▸ Exercise brief:
Find, in the records below, the line that contains "Click the single-SKU open box illustration" and the line that contains "You are a computer-use". Copy those two lines and everything between them exactly, but not the pictures.

▸ Data supplied:
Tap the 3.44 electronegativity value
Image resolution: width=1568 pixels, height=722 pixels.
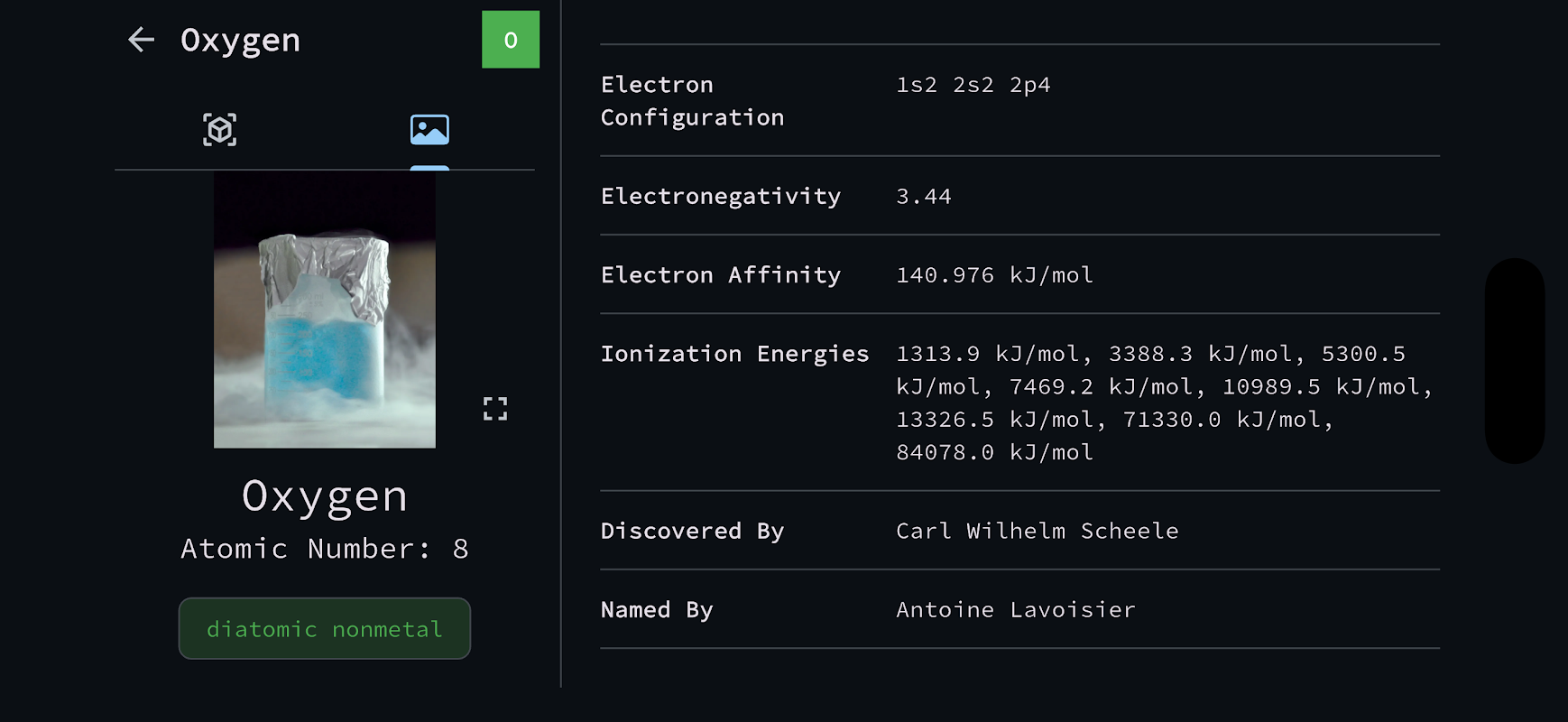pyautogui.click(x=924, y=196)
...
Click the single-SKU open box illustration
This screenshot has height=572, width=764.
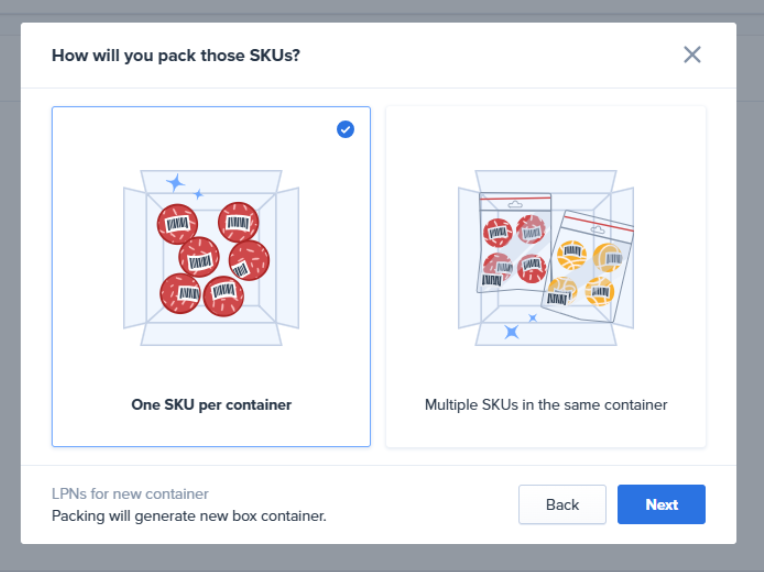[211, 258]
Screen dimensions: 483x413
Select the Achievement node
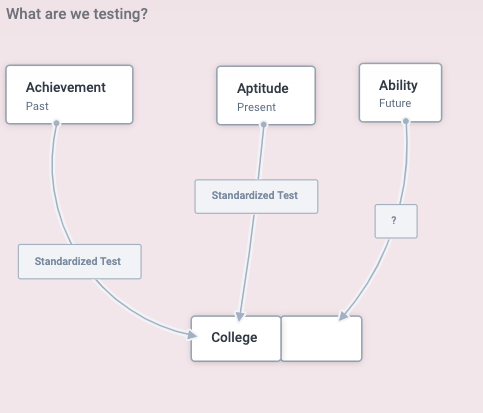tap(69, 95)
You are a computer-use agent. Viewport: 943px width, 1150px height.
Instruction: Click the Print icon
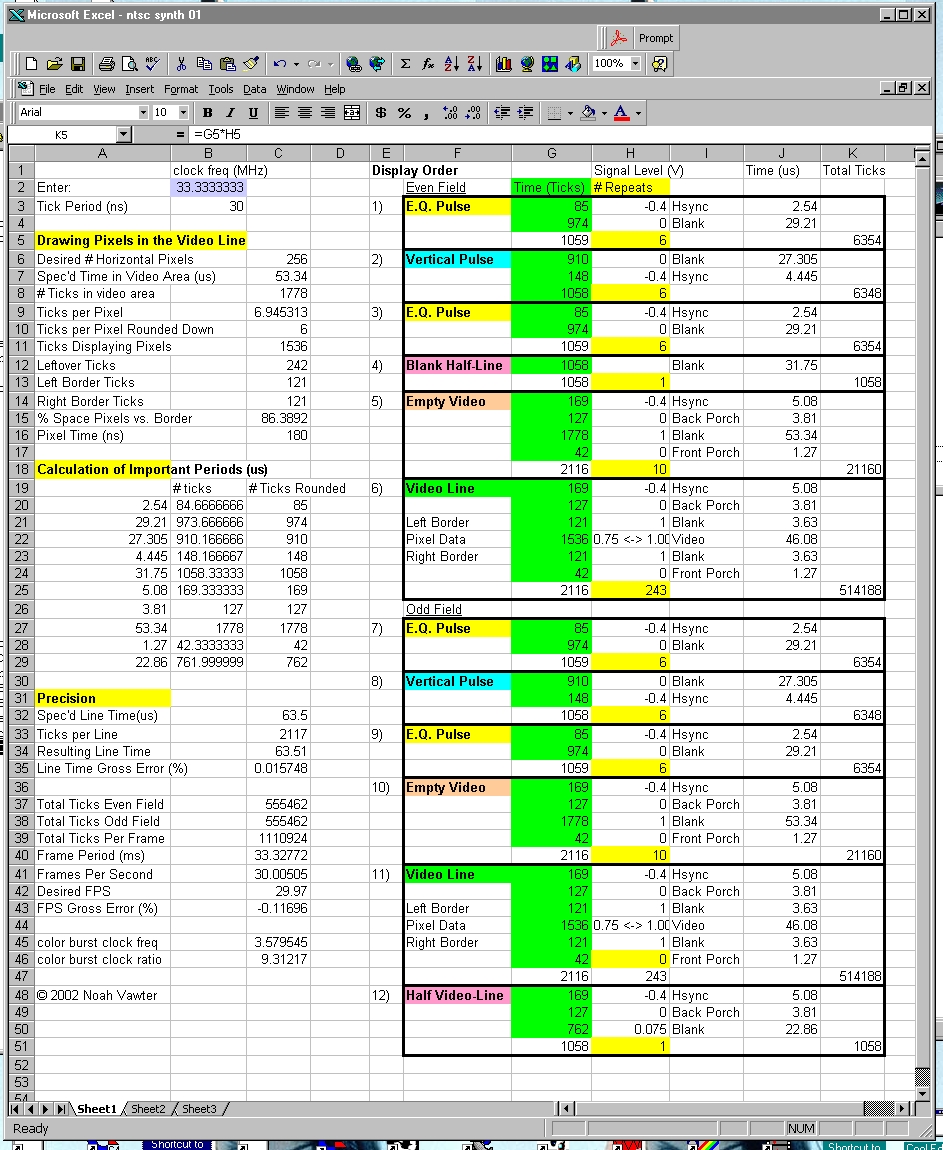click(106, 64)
--
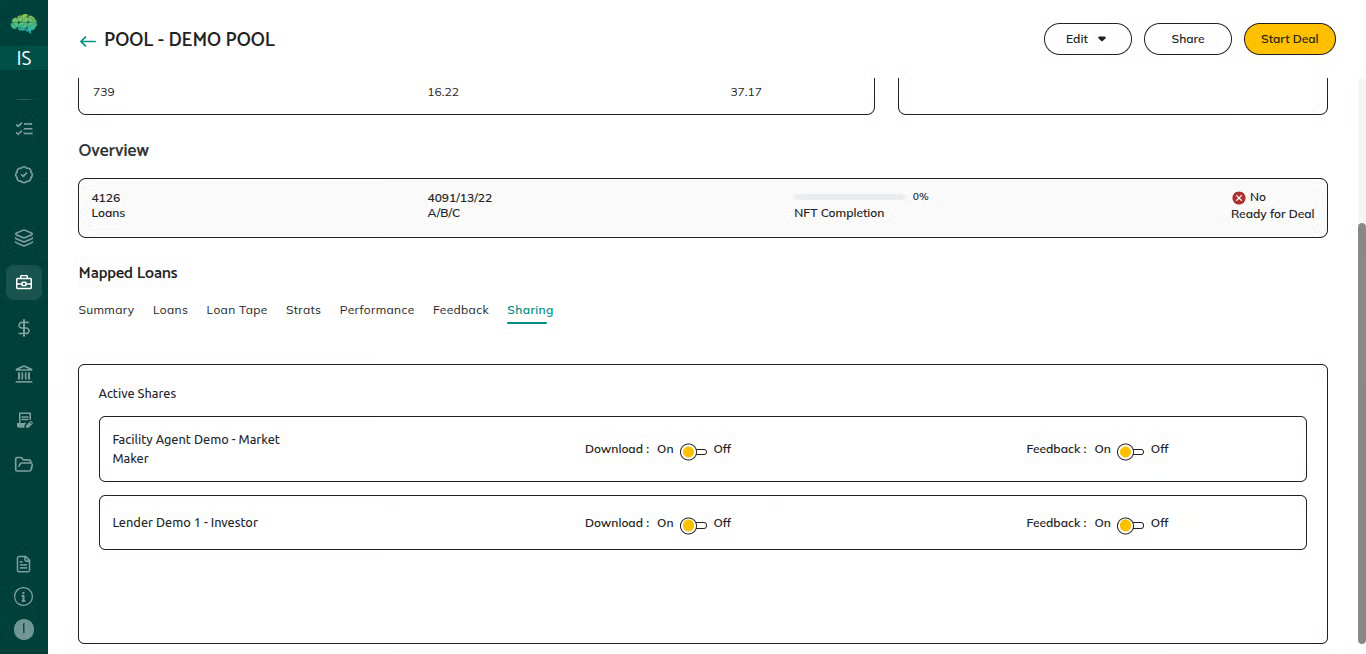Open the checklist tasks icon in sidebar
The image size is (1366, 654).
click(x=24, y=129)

▸ Exercise solution:
Click the single-SKU open box illustration
This screenshot has height=572, width=764.
[211, 258]
Screen dimensions: 483x413
Select the Achievement node
tap(69, 95)
You are a computer-use agent. Viewport: 943px width, 1150px height.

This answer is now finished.